*THE DATA:*

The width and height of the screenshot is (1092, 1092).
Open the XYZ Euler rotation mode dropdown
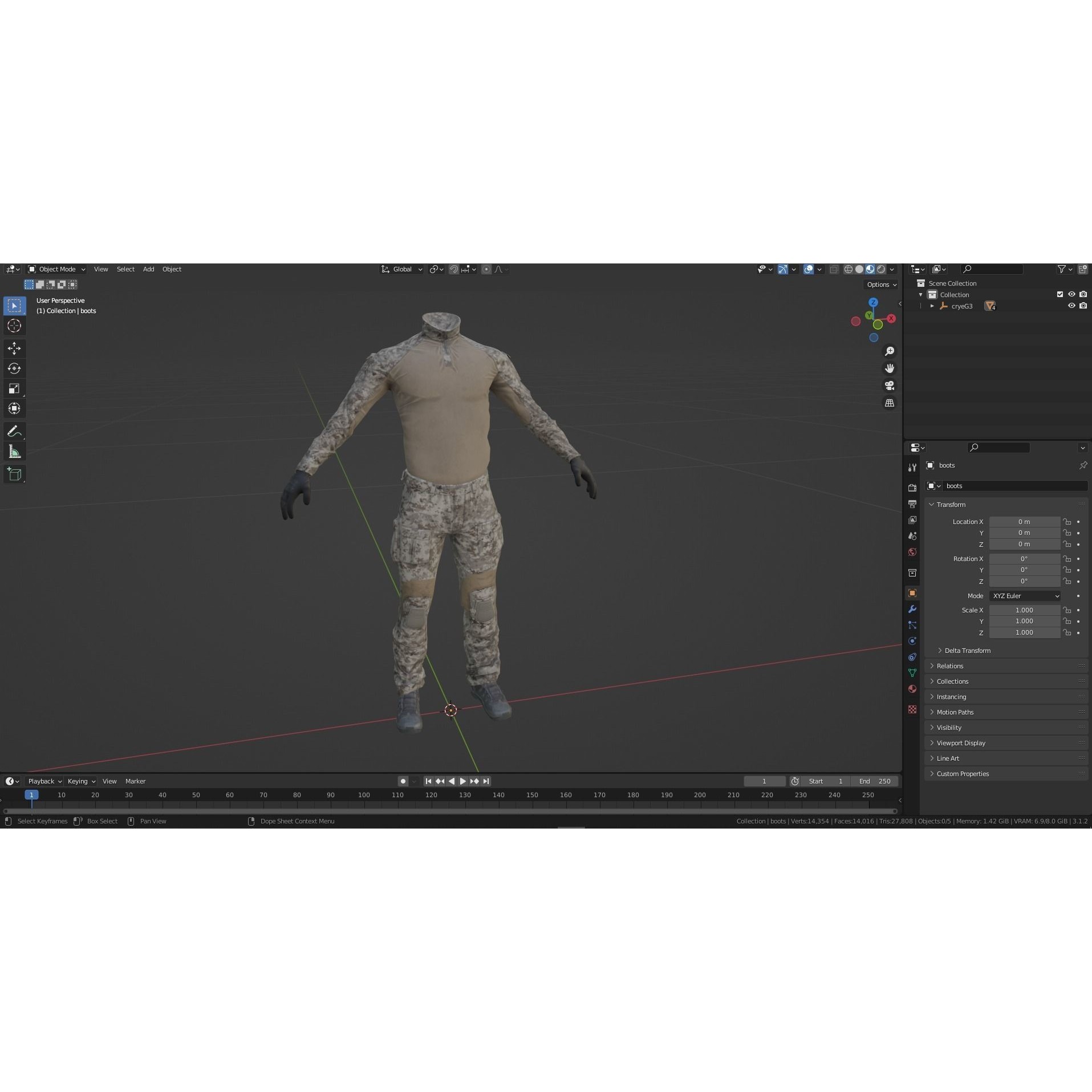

...

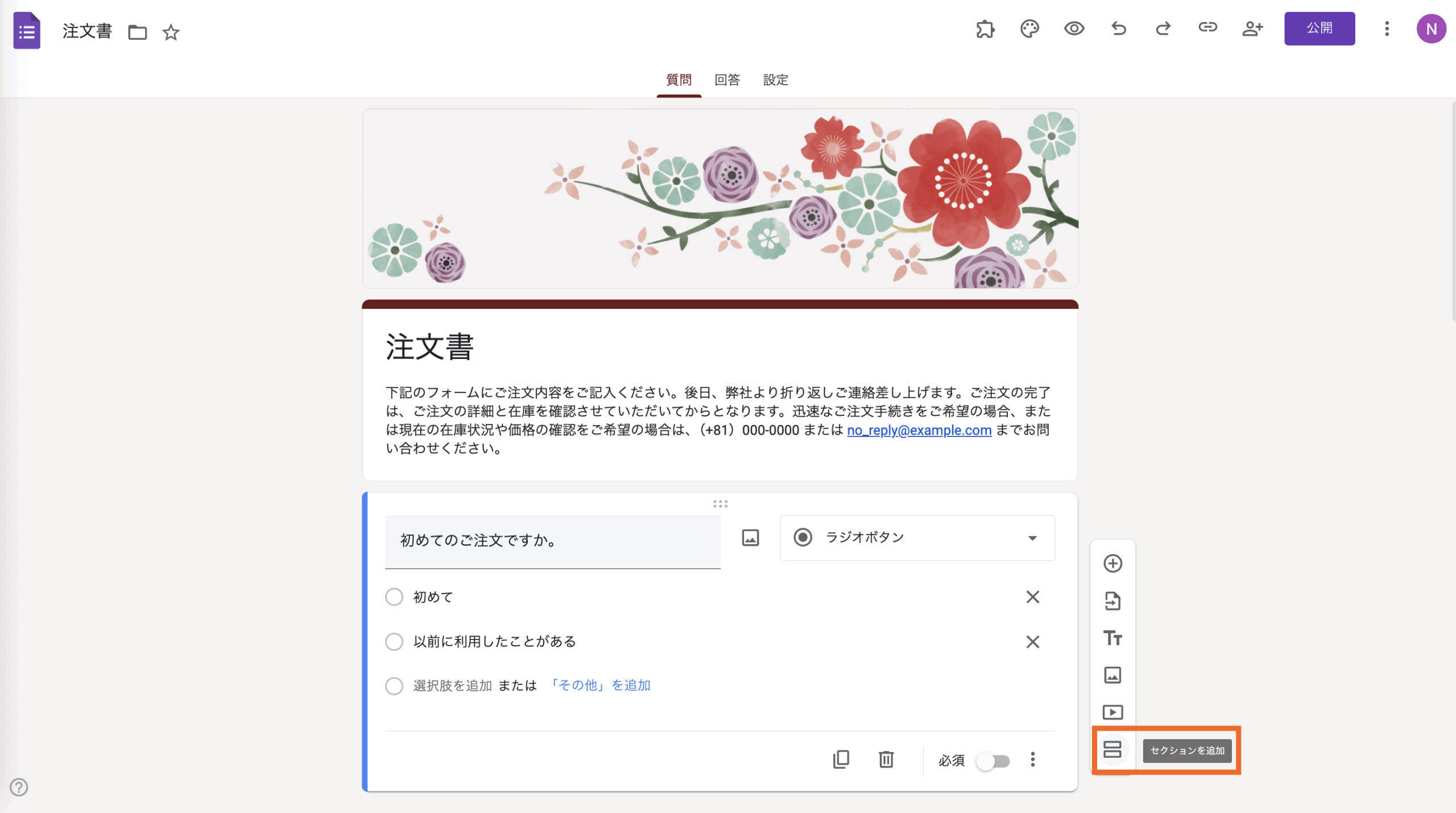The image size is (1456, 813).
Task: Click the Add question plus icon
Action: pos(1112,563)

*PROBLEM:* The lines above from the one with "The width and" through the one with "Open the XYZ Euler rotation mode dropdown" are to be duplicated exactly, ends included, with nothing added.

*REPLY:*
The width and height of the screenshot is (1092, 1092).
Open the XYZ Euler rotation mode dropdown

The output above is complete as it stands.